Reproducibility: Yes

Additional Feedback:

### Review 4

Summary and Contributions: The paper an off-policy algorithm (an extension of ValueDICE [3]) for imitating trajectories without known actions. The method is a clever adaptation of adversarial imitation learning for f-divergence minimization. While recent off-policy work trained the adversarial network on the replay buffer instead of the policy distribution, the paper leverages a different f-divergence (through the dual form) and a telescoping trick similar to DICE to obtain an off-policy objective that minimizes precisely the divergence between the transitions under current policy and the demonstration transitions. An additional behavior cloning regularization is used. This produces a more data-efficient algorithm due to use of off-policy data, while the algorithm moreover does not require the expert actions to be known. It is shown that the method outperforms prior work in terms of data efficiency and sometimes final performance on a set of MuJoCo tasks, this including some prior work that has access to expert actions. ---- Decision ---- The paper proposes a principled method with good performance. The techniques used in the derivation of the objective (while largely borrowed from [3]) are likely to be impactful for development of future methods, and the empirical performance of the method suggests it maybe become widely used for learning from observations with unknown actions. While the paper would be much improved with better baselines and harder environments, these issues are not critical for publication and may be resolved in the rebuttal. I therefore recommend acceptance. ---- Update ---- The authors made a significant attempt to improve the paper in the rebuttal, addressing most of my concerns. I maintain my acceptance rating. Additional comments: One finding that I think is quite curious is that OPOLO outperforms ValueDICE. This is somewhat surprising, since the algorithms are very similar, with OPOLO being provided less information (i.e. no actions). This suggests that the proposed method in fact may have broader than expected impact. Perhaps the authors could discuss this in the final version.
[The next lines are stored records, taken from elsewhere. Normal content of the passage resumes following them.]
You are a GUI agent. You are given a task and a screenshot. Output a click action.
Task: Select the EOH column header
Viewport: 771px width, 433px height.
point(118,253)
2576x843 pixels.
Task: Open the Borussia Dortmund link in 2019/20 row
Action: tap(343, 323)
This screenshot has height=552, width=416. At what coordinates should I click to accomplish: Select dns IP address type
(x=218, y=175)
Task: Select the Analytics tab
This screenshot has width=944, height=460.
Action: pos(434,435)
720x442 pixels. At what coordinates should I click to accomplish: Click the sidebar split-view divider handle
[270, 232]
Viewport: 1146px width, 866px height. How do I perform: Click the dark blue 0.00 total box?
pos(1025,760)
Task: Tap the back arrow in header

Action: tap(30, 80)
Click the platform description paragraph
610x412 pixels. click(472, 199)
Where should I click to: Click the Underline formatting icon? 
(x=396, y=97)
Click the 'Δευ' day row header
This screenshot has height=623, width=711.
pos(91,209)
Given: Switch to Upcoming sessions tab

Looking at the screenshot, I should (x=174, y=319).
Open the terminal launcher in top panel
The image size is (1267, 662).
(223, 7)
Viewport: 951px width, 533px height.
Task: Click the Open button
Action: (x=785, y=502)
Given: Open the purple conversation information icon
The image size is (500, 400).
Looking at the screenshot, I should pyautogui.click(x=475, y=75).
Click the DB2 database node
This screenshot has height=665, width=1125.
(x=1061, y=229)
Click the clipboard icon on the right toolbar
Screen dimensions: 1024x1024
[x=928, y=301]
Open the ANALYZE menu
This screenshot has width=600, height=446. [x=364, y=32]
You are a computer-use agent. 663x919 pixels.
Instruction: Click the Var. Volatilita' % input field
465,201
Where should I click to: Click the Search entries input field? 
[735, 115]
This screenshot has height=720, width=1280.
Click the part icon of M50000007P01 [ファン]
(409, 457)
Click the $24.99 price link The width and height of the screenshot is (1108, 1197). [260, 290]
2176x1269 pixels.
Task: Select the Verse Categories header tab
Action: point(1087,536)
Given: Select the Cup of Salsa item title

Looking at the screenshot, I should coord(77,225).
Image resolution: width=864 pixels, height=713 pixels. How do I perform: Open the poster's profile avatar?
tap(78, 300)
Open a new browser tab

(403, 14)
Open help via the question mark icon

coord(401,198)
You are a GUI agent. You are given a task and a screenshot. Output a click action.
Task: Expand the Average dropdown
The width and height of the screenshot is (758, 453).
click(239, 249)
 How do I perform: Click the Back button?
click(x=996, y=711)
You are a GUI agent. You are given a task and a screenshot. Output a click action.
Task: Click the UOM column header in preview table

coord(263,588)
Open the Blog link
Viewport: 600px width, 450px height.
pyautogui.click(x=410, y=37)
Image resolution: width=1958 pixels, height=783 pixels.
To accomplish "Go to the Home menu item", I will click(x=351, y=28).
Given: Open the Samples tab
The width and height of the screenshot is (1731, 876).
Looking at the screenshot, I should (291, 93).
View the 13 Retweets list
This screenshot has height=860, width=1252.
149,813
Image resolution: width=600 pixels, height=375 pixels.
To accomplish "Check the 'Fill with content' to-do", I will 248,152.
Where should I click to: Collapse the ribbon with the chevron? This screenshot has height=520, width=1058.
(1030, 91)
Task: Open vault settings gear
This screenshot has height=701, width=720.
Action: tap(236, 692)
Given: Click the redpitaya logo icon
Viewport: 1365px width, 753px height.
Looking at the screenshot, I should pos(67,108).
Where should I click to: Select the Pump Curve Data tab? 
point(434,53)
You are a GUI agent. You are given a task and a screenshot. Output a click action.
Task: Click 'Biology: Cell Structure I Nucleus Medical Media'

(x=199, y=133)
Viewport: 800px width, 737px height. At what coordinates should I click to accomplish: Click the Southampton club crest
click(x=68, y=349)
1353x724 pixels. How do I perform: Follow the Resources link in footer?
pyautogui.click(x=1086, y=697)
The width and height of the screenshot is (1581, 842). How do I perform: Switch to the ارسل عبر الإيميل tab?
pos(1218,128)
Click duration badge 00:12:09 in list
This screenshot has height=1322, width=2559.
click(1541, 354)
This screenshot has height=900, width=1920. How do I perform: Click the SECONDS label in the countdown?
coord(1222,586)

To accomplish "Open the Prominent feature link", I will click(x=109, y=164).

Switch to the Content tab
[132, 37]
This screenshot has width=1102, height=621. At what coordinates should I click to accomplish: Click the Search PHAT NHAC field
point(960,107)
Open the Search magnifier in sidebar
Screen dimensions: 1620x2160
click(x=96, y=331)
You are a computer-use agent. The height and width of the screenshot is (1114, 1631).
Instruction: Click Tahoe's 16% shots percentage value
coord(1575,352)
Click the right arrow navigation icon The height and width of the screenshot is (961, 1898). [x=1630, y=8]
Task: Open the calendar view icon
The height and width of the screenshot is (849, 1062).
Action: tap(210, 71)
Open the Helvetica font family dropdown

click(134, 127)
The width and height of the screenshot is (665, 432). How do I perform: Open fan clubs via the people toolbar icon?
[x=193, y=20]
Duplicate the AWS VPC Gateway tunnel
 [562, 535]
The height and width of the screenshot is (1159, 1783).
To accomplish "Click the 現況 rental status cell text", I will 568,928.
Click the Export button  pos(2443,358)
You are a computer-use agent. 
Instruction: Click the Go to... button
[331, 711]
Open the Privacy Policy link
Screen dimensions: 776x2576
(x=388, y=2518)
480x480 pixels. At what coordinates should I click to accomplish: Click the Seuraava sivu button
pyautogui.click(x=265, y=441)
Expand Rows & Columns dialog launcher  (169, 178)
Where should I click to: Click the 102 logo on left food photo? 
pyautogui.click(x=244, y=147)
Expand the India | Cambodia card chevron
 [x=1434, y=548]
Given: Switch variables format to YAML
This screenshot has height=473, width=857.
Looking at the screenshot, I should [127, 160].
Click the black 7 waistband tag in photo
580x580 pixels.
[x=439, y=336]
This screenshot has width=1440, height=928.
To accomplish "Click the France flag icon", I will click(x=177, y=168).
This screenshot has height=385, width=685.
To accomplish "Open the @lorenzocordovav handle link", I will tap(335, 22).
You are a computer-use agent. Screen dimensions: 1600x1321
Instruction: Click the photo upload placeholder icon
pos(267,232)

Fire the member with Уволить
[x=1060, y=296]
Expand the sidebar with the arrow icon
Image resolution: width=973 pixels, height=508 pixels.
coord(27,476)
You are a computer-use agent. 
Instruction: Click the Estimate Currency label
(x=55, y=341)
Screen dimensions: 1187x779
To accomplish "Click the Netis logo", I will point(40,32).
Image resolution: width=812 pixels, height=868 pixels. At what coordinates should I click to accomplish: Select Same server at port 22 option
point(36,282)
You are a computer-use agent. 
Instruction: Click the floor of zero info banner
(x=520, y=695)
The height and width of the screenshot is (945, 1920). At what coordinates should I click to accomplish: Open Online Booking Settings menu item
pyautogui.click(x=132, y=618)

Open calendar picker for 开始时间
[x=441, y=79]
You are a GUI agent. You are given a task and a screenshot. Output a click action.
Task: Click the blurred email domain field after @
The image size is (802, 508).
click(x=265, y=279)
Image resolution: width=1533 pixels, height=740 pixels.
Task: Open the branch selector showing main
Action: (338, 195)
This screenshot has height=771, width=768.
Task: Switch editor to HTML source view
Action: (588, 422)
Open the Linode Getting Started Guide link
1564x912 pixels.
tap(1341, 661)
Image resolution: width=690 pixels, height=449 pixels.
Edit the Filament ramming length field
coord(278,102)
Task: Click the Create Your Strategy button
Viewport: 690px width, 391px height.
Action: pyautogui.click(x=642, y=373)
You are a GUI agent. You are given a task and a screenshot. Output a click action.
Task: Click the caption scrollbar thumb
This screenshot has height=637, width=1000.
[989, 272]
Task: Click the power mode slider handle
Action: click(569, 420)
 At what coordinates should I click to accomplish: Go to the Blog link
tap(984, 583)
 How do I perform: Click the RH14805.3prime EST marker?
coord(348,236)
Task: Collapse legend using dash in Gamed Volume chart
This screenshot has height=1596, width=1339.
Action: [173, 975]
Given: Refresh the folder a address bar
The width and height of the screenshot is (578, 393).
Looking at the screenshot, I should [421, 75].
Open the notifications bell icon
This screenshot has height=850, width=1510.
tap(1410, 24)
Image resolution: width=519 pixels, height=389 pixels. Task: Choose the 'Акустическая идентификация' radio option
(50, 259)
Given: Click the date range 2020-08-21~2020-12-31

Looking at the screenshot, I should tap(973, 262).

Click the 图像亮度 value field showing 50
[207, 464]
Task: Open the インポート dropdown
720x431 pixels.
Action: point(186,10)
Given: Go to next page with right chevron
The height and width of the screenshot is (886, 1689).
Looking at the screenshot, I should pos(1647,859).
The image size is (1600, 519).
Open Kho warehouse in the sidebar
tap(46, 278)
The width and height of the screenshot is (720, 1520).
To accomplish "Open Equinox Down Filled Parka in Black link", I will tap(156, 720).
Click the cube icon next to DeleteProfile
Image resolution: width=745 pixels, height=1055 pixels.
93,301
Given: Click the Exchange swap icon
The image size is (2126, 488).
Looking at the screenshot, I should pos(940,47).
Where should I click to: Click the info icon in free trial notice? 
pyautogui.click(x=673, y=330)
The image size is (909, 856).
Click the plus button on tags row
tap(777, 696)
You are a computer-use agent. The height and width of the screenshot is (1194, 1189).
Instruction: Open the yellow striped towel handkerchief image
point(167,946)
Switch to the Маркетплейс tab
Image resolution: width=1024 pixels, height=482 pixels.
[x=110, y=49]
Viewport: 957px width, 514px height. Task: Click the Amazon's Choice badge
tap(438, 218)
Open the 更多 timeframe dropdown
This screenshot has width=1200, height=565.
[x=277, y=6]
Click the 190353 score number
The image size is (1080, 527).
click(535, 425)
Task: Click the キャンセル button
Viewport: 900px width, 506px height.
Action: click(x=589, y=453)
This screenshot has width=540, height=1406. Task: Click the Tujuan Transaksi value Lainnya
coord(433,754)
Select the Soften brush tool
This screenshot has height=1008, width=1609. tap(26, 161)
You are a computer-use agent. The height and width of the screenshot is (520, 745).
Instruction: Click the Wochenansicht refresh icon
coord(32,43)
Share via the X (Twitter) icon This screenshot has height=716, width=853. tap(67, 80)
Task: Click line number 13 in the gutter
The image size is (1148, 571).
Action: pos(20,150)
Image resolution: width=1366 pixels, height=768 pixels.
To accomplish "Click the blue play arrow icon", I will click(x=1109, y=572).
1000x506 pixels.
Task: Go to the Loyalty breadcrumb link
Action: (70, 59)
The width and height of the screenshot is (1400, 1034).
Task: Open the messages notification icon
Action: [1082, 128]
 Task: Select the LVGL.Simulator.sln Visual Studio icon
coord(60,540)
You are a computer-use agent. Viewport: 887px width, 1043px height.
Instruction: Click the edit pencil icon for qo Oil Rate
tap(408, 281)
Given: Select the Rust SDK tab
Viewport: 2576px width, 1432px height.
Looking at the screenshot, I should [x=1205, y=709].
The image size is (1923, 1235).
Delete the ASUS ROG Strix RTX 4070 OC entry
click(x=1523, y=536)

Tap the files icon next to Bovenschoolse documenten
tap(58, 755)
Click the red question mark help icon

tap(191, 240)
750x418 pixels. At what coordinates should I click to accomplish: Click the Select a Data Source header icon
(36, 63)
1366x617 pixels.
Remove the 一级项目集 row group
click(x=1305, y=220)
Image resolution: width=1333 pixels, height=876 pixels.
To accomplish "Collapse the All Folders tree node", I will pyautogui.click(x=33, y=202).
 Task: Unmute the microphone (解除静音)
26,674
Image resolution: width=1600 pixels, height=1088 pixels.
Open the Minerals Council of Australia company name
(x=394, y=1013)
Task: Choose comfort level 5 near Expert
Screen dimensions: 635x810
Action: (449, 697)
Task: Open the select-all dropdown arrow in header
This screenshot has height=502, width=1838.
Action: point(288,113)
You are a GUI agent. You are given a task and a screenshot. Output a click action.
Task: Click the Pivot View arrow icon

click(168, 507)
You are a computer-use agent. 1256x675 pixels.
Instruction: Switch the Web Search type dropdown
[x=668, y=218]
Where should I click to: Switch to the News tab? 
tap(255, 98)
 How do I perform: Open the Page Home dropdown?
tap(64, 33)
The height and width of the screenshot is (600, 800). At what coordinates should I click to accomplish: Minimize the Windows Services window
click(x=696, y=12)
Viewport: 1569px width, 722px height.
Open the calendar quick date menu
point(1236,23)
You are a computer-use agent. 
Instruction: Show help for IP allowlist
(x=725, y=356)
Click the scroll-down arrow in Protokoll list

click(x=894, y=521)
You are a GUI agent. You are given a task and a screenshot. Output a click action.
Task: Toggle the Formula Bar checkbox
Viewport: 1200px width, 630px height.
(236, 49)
Strengths: The paper proposes a principled and data-efficient method for off-policy learning from demonstrations without actions. Furthermore, the method outperforms several alternatives, including a prior method that has access to actions, and recovers expert performance, proving the value of the method for future practitioners.

Weaknesses: While the paper is generally very solid, it could be much improved with more solid baseline comparisons. The comparison to DAC is nice as it shows that the proposed method is competitive even to some methods that use action data, but a comparison to a state-of-the-art method such as ValueDICE would be more appropriate. Furthermore, while the paper compares to a method that uses an inverse model for imitation without actions, comparison to methods that use forward models such as [39] are missing. Moreover, it would be interesting to see harder environments such as the ones in the Adroit suite (Rajeswaran'17). Rajeswaran'19, Learning Complex Dexterous Manipulation with Deep Reinforcement Learning and Demonstrations

Correctness: Yes.

Clarity: The paper is well-written and the technical exposition is very clear. A minor issue is that Figure 1 is being referred to before Table 2 but appears after it.

Relation to Prior Work: The paper has a good overview of related work, but misses some of the more recent papers like Edwards'20, Schmeckpeper'20. The paper would also benefit from better baselines, like [3] and [39]. Edwards'20, Estimating Q(s, s') with Deep Deterministic Dynamics Gradients Schmeckpeper'20, Learning Predictive Models From Observation and Interaction

Reproducibility: Yes

Additional Feedback: A minor note is that the paper does not in fact evaluate how critical the 'staleness' of the discriminator is. While in DAC the discriminator would indeed be trained on stale data, I suspect this might still correspond to a similar objective. In fact, such staleness is commonly induced _on purpose_ for stabilizing adversarial training both in computer vision and reinforcement learning. To fully support the claim that OPOLO is preferable because it does not suffer from the staleness issue, it would be good to analyze this experimentally, e.g. by training the DAC discriminator on only newer data.